-- start SUPPLIED INFORMATION --

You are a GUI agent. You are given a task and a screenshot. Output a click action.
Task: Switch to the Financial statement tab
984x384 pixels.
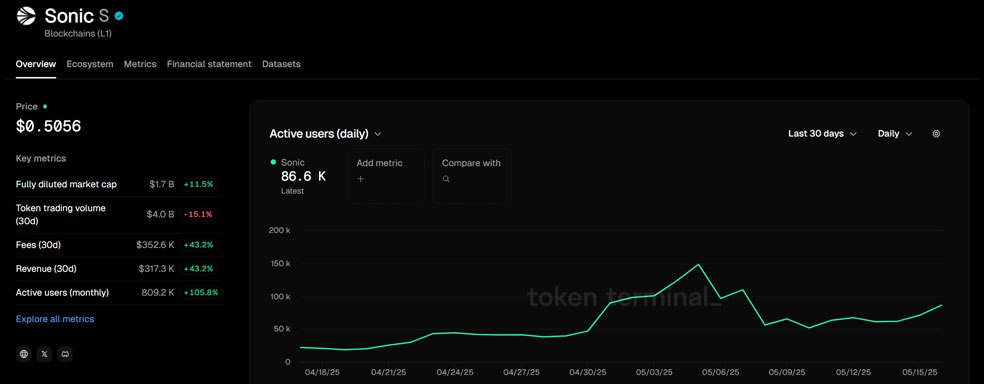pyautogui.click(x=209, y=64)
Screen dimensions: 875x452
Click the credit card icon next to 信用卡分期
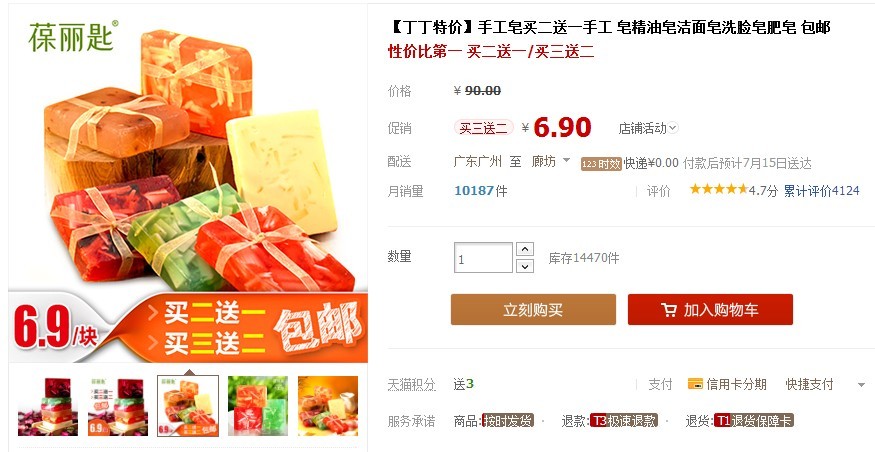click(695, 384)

-- end SUPPLIED INFORMATION --
-- start SUPPLIED INFORMATION --

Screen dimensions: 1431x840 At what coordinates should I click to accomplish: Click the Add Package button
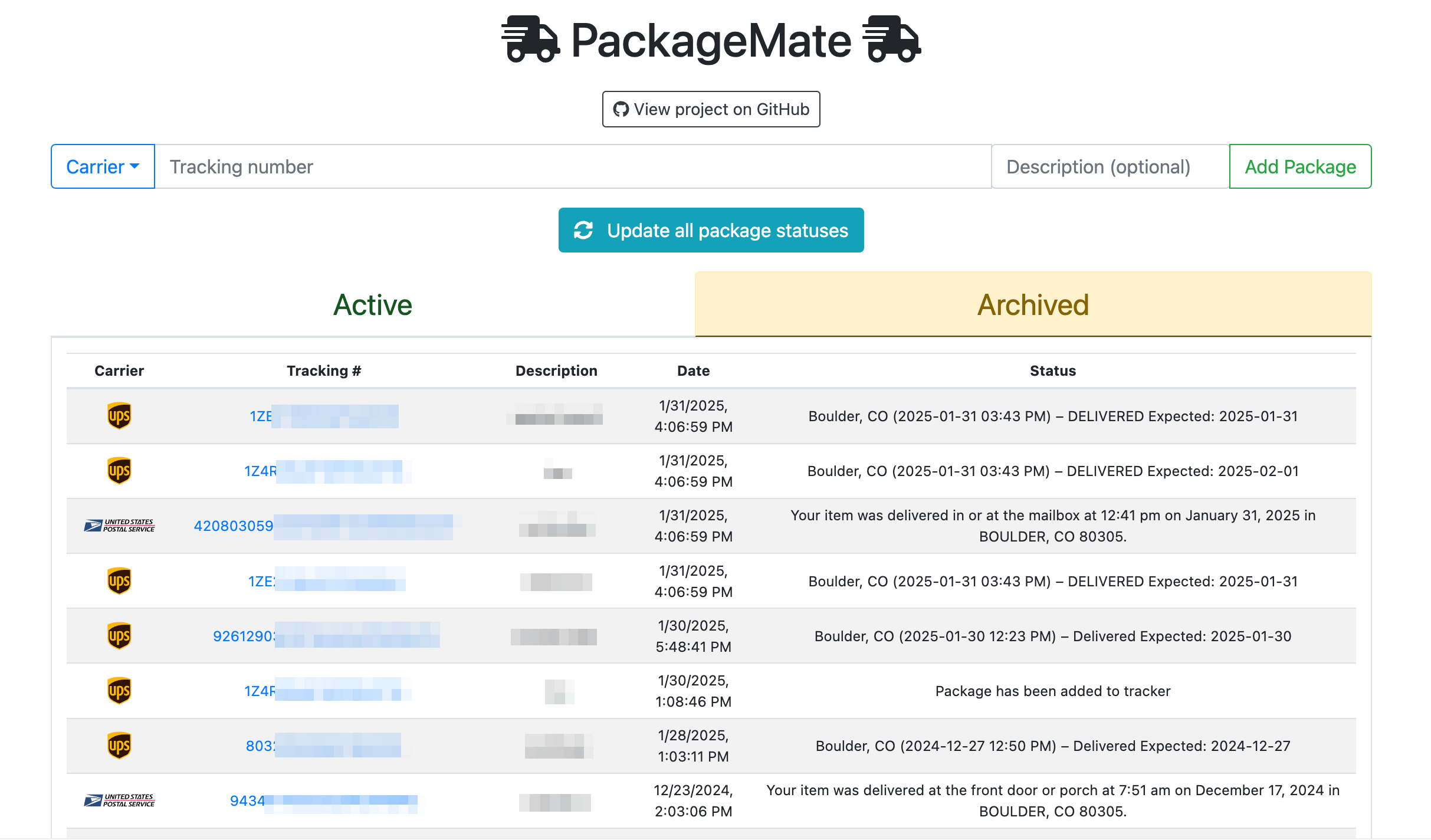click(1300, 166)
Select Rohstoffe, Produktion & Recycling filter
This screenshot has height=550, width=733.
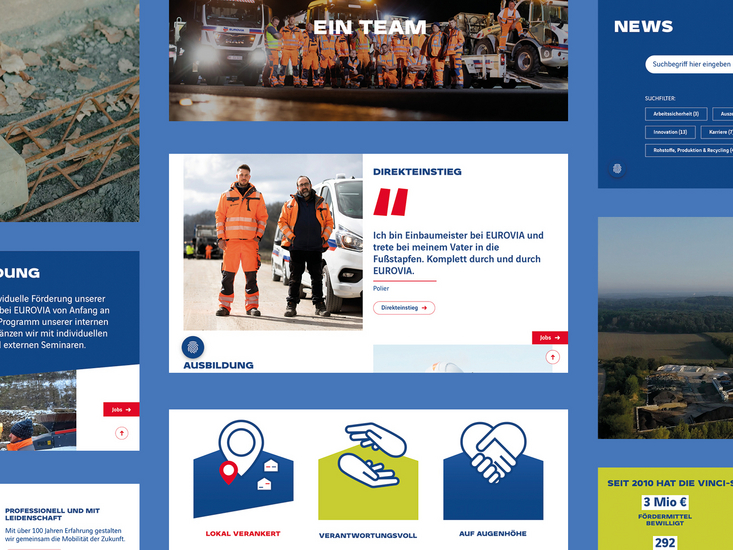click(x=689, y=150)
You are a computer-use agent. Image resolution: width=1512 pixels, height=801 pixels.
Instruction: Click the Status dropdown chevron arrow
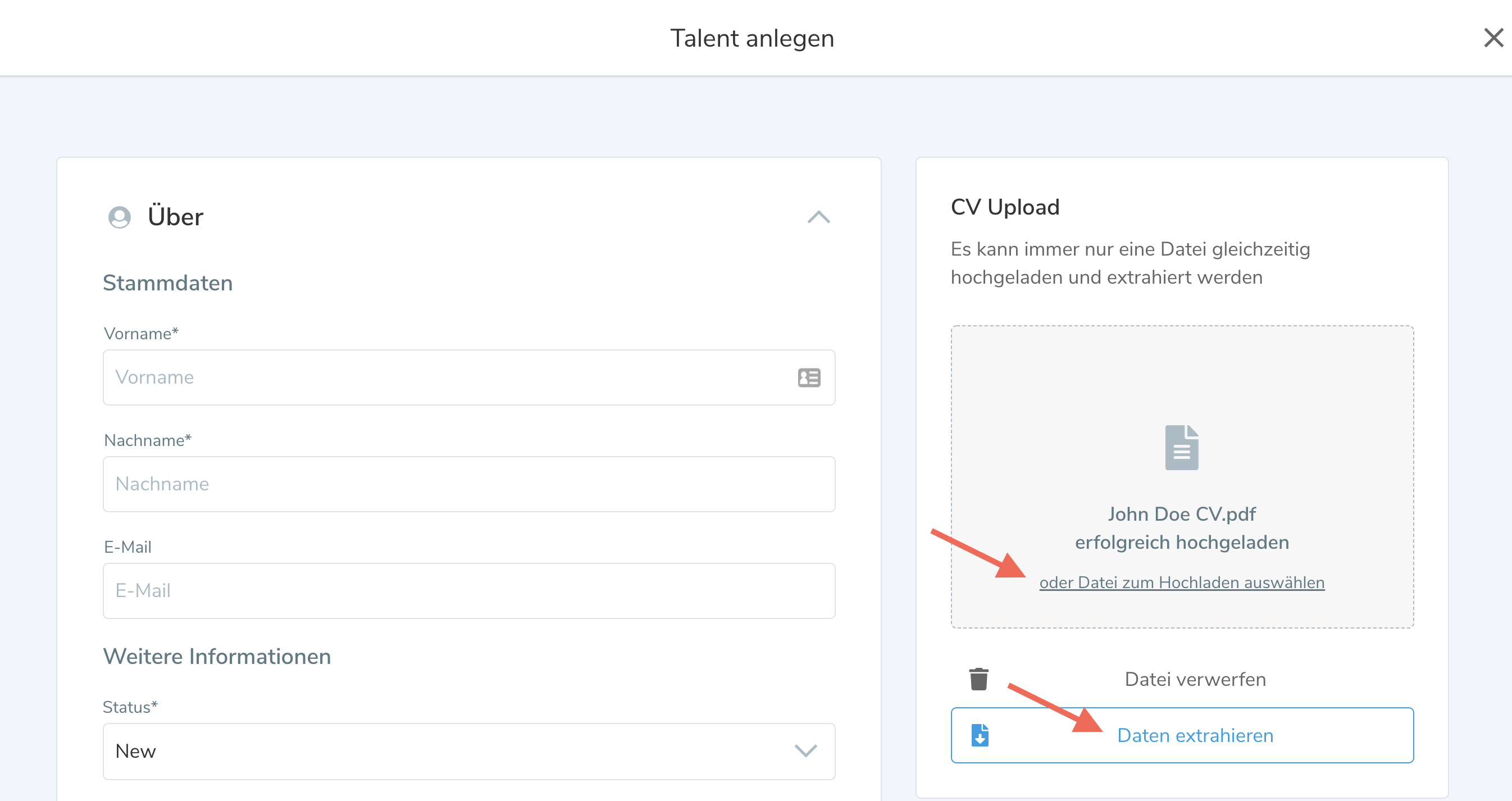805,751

-- end SUPPLIED INFORMATION --

Echo every row from the line containing "You are a GUI" down to the line containing "click(695, 384)", both included, leaving the pictures out of the answer.

▸ **FINAL RESULT**
You are a GUI agent. You are given a task and a screenshot. Output a click action.
Task: Switch to the Financial statement tab
984x384 pixels.
pyautogui.click(x=209, y=64)
Screen dimensions: 875x452
Click the credit card icon next to 信用卡分期
click(695, 384)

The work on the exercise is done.